Immaginiamo di trovarci davvero in mezzo a una battaglia: vorremmo davvero che qualcuno ci tormentasse descrivendo fin nei minimi particolari le armi (nel caso del virus, le varianti) in mano al nemico? Vorremmo davvero che qualcuno ci raccontasse della terribile violenza d'urto della variante britannica senza dirci che nel Regno Unito le cose vanno finalmente bene, nonostante la terribile variante sia nata proprio lì? O ancora: vorremmo davvero impallidire di fronte ai 300mila contagi giornalieri dell'India senza però ricordare che questo gigante asiatico conta più di un miliardo e trecento milioni di abitanti? E infine: perché ogni lunedì dobbiamo sentirci dire che l'Rt è cresciuto (perché i tamponi sono stati molti di meno, essendo la domenica un giorno festivo) e che le riaperture sono a rischio? Sia chiaro: nessuno vuole sottovalutare il virus. Però, se si vuole vincere una guerra senza sprofondare nel panico, bisogna anche essere obiettivi e raccontare le cose come stanno.

Nel suo saggio Sulla viltà. Anatomia e storia di un male comune (Einaudi), Peppino Ortoleva ricorda la figura del caporale Gennaro, mirabilmente descritto da Mario Rigoni Stern ne Il sergente nella neve: "Quando c'erano allarmi o pattuglie russe che molestavano, era tra i primi che uscivano dalla tane per correre nel posto minacciato. Eppure, ne sono certo, dentro di sé tremava come una foglia di betulla". Ed è forse questa l'espressione più alta del coraggio: fare ciò che deve essere fatto nonostante la paura che ti inchioda a terra. Una virtù che si è persa, complice anche, in questo caso, una scorretta informazione che punta più al sensazionalismo che al raccontare i fatti.

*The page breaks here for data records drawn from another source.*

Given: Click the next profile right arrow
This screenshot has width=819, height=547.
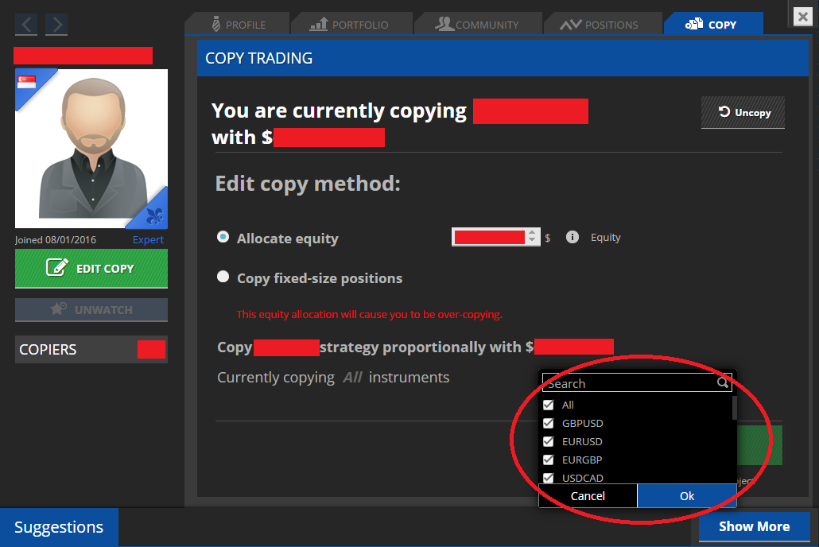Looking at the screenshot, I should (56, 25).
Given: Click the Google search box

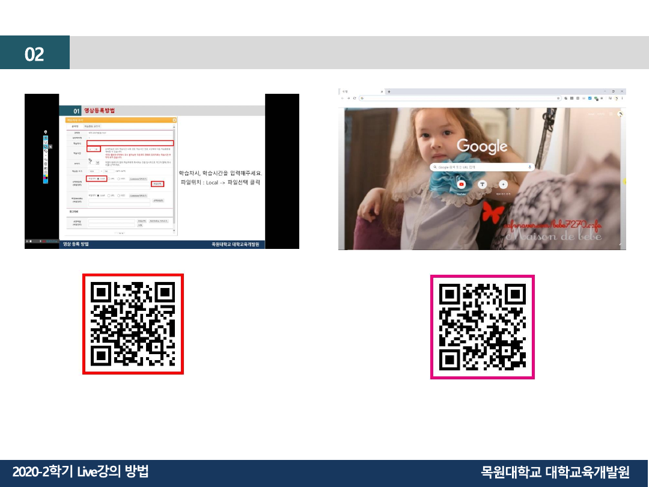Looking at the screenshot, I should 482,167.
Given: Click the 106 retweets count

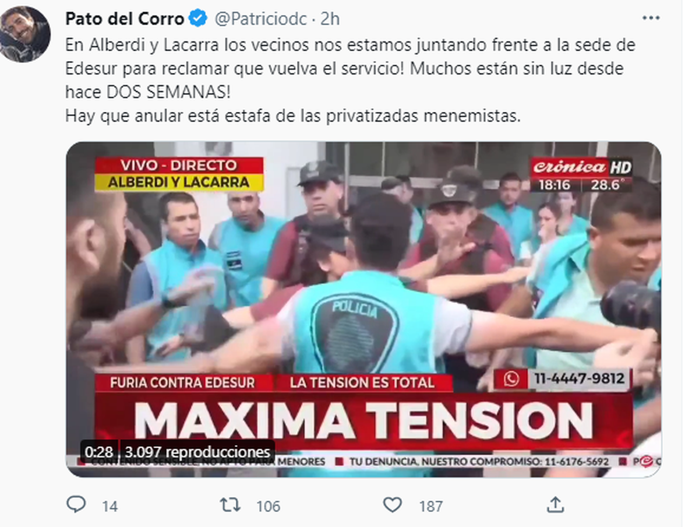Looking at the screenshot, I should [268, 506].
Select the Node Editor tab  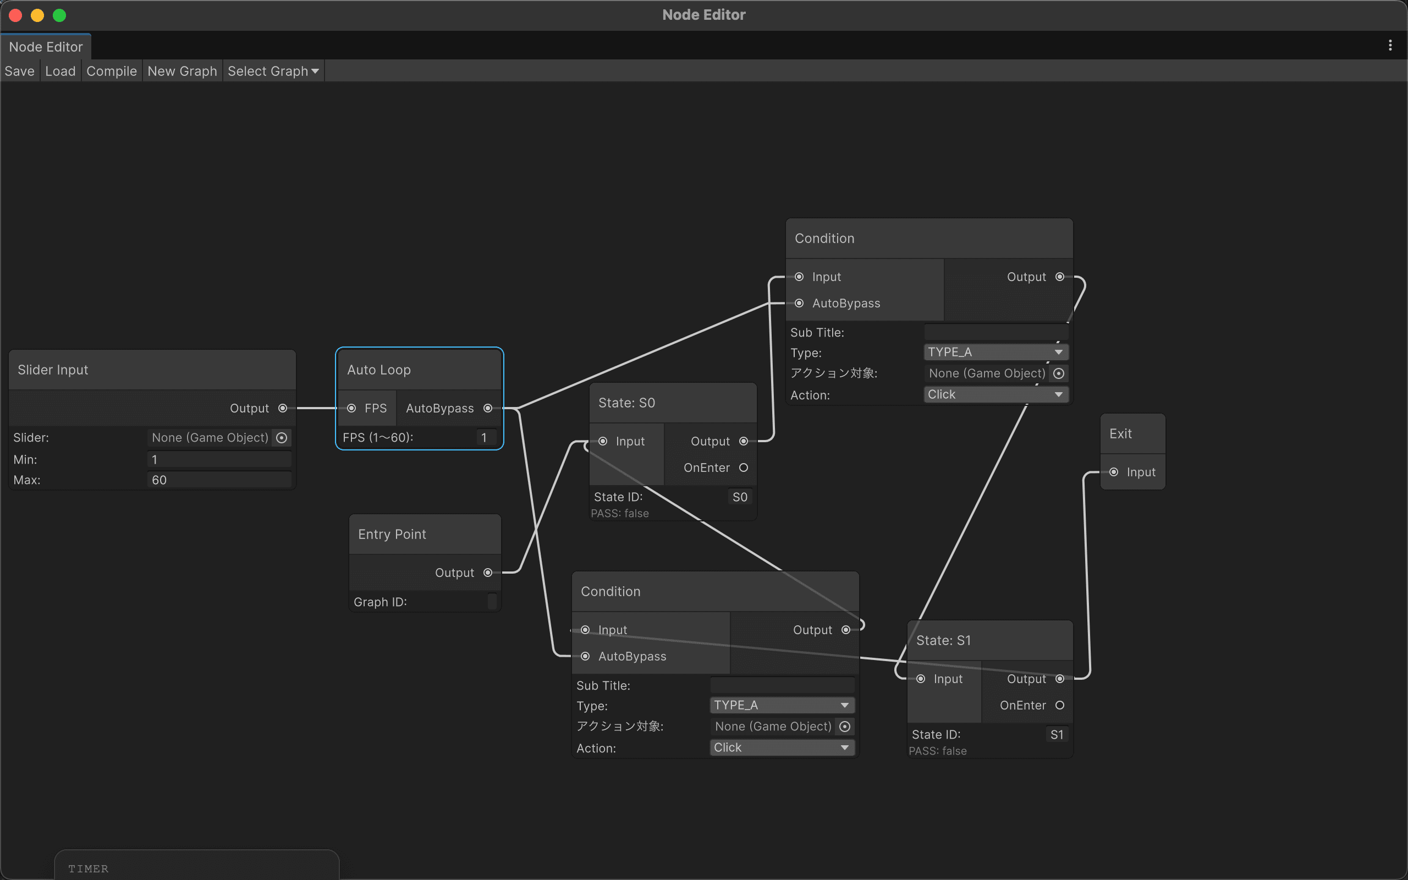pos(46,47)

Da più di un anno, inoltre, si parla unicamente di Covid-19. Sembra che il mondo, tranne in sporadici casi, si sia congelato e che nulla stia più accadendo. Non è così. Dopo oltre vent'anni, per esempio, gli Stati Uniti sono pronti a lasciare l'Afghanistan, lasciandolo nuovamente nelle mani dei talebani.

Il Regno Unito sta invece dimostrando che si può uscire dall'Unione europea e che, a volte, questo sembra pure convenire. E infine, spostandoci più a Est, vediamo una Cina che corre a più non posso. Tutto si muove, sempre più velocemente. Sarebbe il caso di iniziare a raccontarlo davvero, parlando un po' meno (ma meglio) di Covid-19.